Open TheElectricDream opened 3 years ago

TheElectricDream commented 3 years ago

Hitting the e-stop does not stop the robotic manipulator. This could be potentially catastrophic for students who are not aware of the issue.

c-bash commented 2 years ago

Was in the laboratory today. E-stop did indeed stop the arm. However, the alarm LED on the motors for the shoulder and elbow joints turn on (flashing red 1 sec repeatedly), and we believe this is correlated to pressing the e-stop. Power-cycling the platform resets the motors (otherwise, the motors will not work).

TheElectricDream commented 1 year ago

Great, I will close this issue!

TheElectricDream commented 1 year ago

Yikes, yeah this should not be closed. The e-stop does not stop the arm. Maybe it's inconsistent (which is also scary), but this needs to be fixed before any inexperienced student does arm experiments. It caught be off guard and I had to unplug the arm manually:

https://www.dropbox.com/s/ocs539ub5l527cw/HCVR_Overhead_main_20230312121350_20230312121409.avi?dl=0

c-bash commented 1 year ago

Yikes is right, that didn't look like a good situation.
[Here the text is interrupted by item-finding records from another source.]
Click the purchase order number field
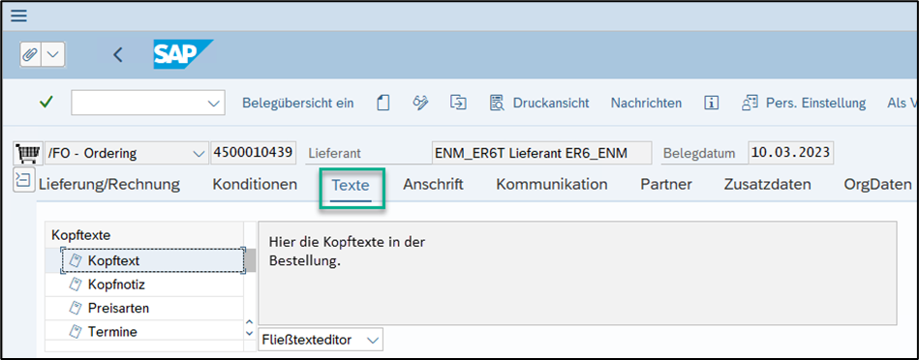This screenshot has width=919, height=360. 253,153
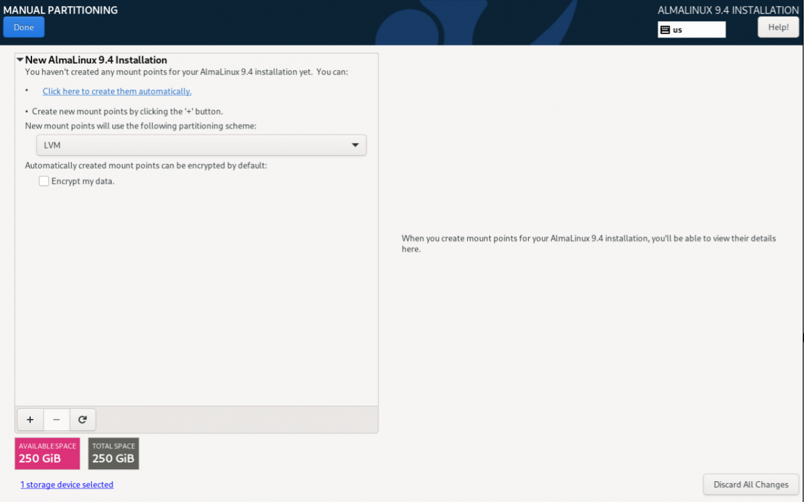Click the keyboard icon in the layout indicator

(665, 29)
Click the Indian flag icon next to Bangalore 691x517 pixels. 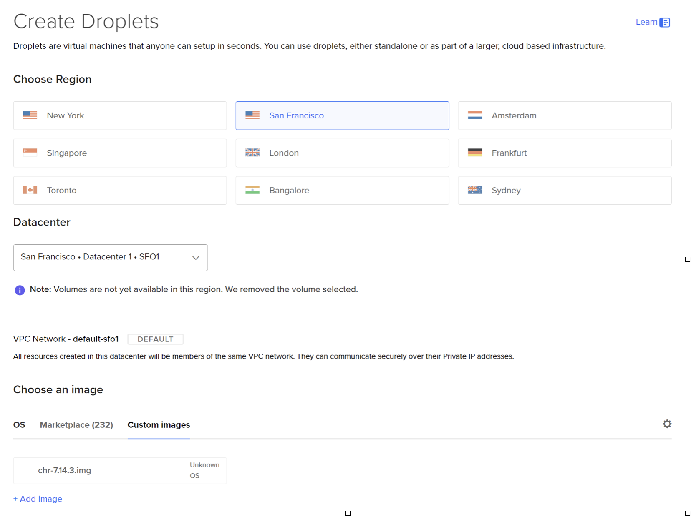coord(252,190)
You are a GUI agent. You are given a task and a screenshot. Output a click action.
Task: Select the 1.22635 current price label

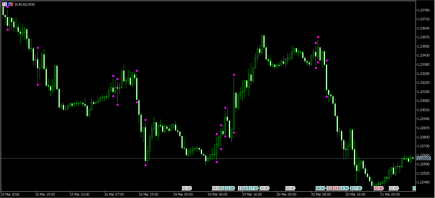[x=423, y=158]
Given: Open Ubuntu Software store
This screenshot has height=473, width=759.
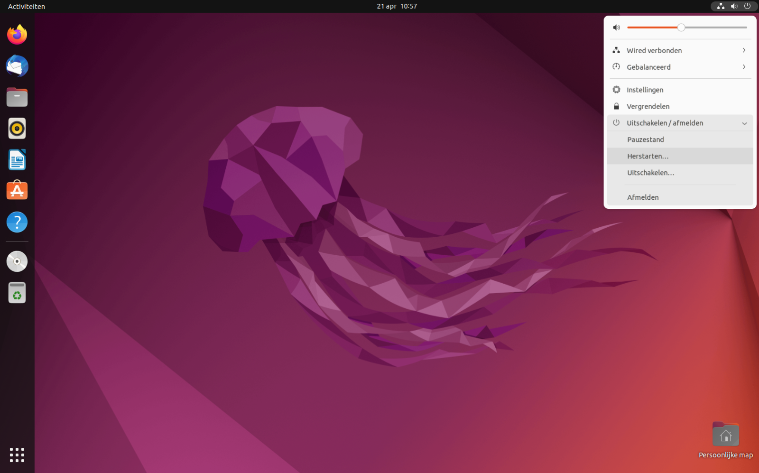Looking at the screenshot, I should coord(17,191).
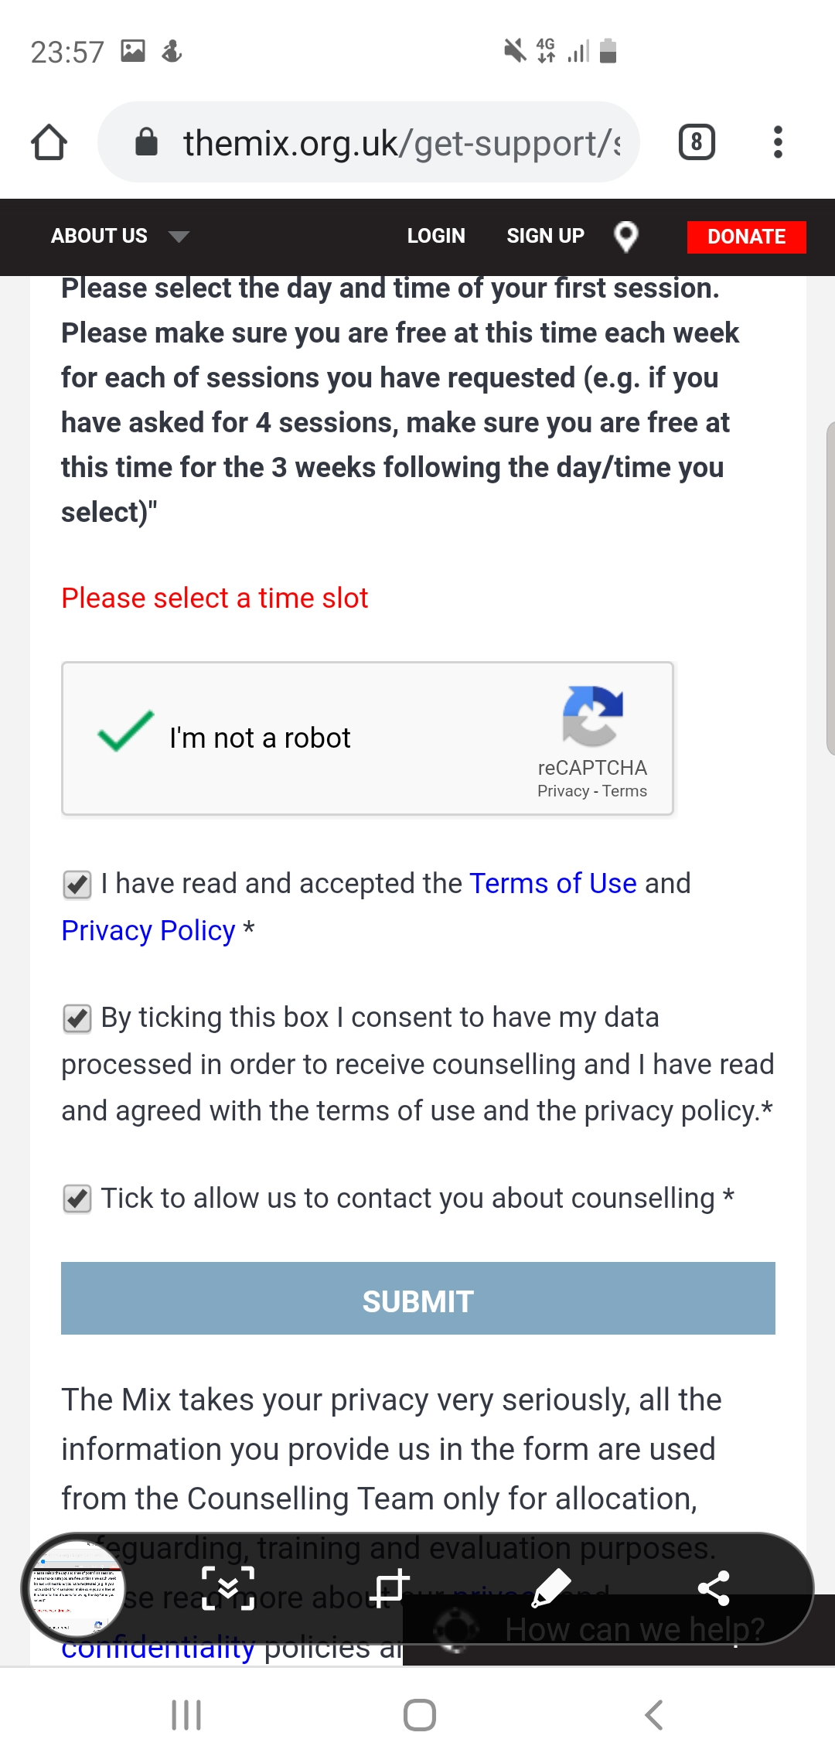Open the Terms of Use link
The image size is (835, 1763).
point(553,883)
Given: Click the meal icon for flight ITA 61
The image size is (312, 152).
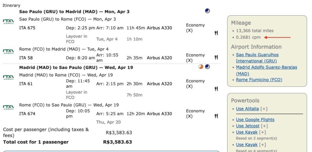Looking at the screenshot, I should 216,89.
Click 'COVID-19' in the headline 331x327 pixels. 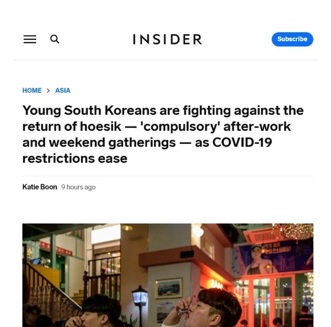(242, 142)
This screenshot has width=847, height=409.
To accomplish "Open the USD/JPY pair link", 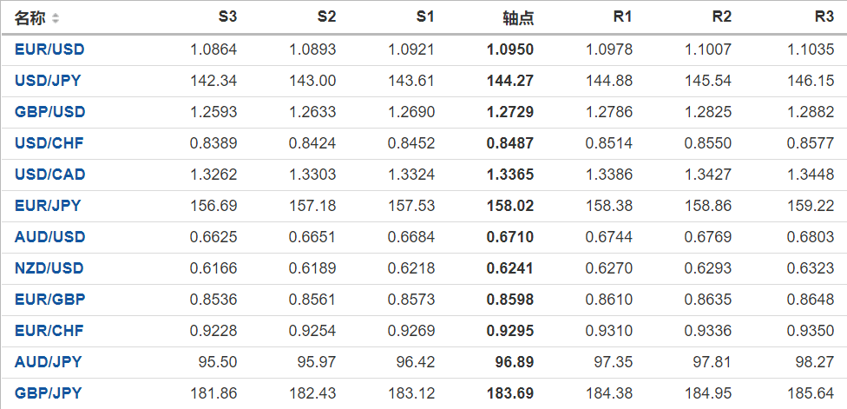I will 49,81.

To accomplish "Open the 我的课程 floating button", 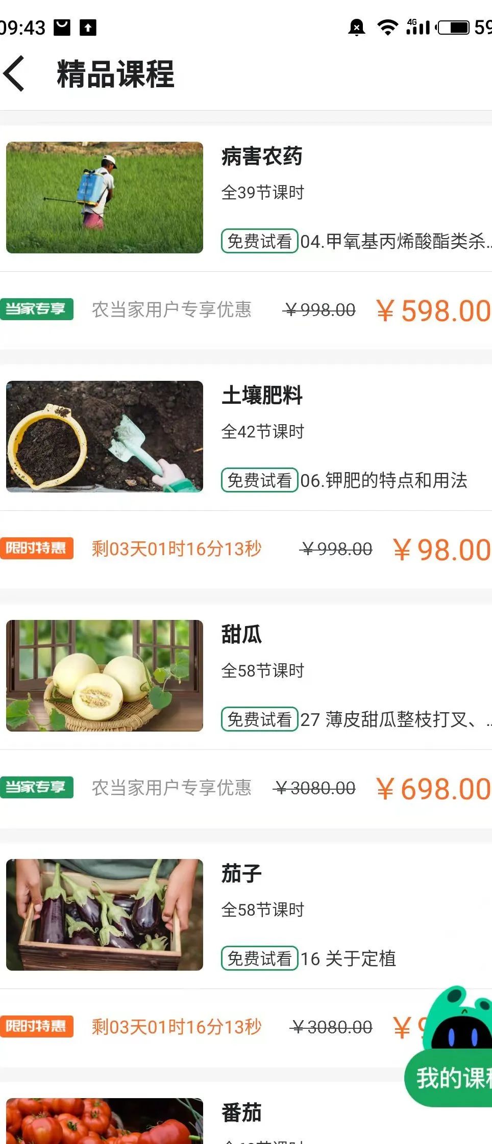I will click(x=449, y=1078).
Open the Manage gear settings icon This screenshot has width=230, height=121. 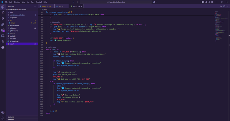(3, 118)
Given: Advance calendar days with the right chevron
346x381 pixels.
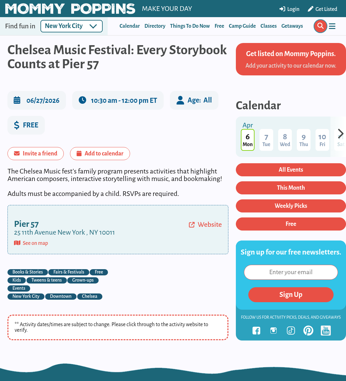Looking at the screenshot, I should [341, 134].
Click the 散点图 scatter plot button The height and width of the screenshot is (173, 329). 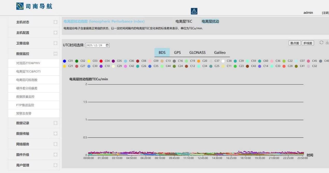(294, 43)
When we re-do the wiring on RED we can make sure that the power to the arm also goes through the emergency MOSFET.

TheElectricDream commented 12 months ago

I tested this on the weekend and it seems to be working at the moment. I hesitate to close this though....

c-bash commented 12 months ago

I don't think I've been able to fix it yet, so best not to close this issue since we might have a repeat of previous events. The problem seemed to be that the arm still had a 'small' amount of current running through it even when the e-stop was pressed. Whether the current was coming from a residual amount in the 12V line, or whether it is somehow getting power from elsewhere (e.g., through the Xavier) remains unknown.